SMRs and AMRs

Wednesday, May 26, 2010

Deficit hawks ignore the R-word

By Harold Meyerson
WashPost
Wednesday, May 26, 2010

Of all the gaps between elite and mass opinion in America today, perhaps the greatest is this: The elites don't really believe we're still in recession. Or maybe, they just don't care.

How else to explain the continual harping on the deficit by editorialists, centrist think tanks and the like when the nation is still enmeshed in the most serious economic downturn since the 1930s? How else to understand the growing opposition to the jobs bills Congress is set to vote on this week, particularly when nobody has identified any future engine of American economic growth save countercyclical public investment?
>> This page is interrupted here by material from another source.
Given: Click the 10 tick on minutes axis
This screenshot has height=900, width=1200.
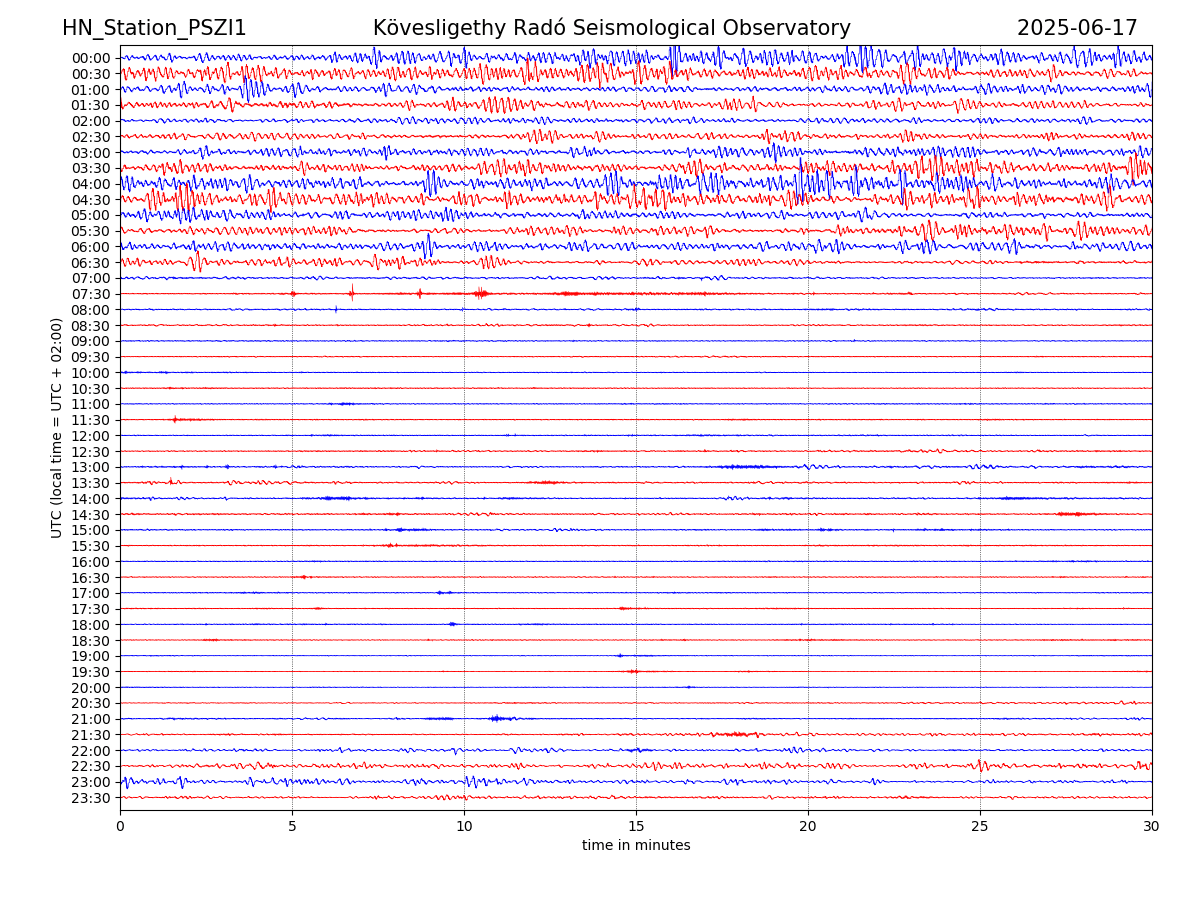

It's not that the American people aren't concerned about the deficit. But in poll after poll, they make clear that their No. 1 concern is jobs. Forty-seven percent of respondents to a Fox News poll this month, for instance, said they were concerned with the economy and jobs, while just 15 percent acknowledged concern over the deficit and spending. Eighty-one percent of respondents to a Pew Research Center poll from this month thought it "very important" for Congress to address the jobs situation -- more than for any other topic. "There is no significant difference across party lines," Pew reported.

Beneath these numbers lies broad public anxiety over job loss and downward mobility. A Gallup survey from April showed that 21 percent of Americans feared they would lose their jobs or be laid off in the next 12 months, and that the percentage of respondents who believed they would find a job as good as the one they would lose if laid off had declined from 70 percent in 2001 to 64 percent in 2007 to just 42 percent last month.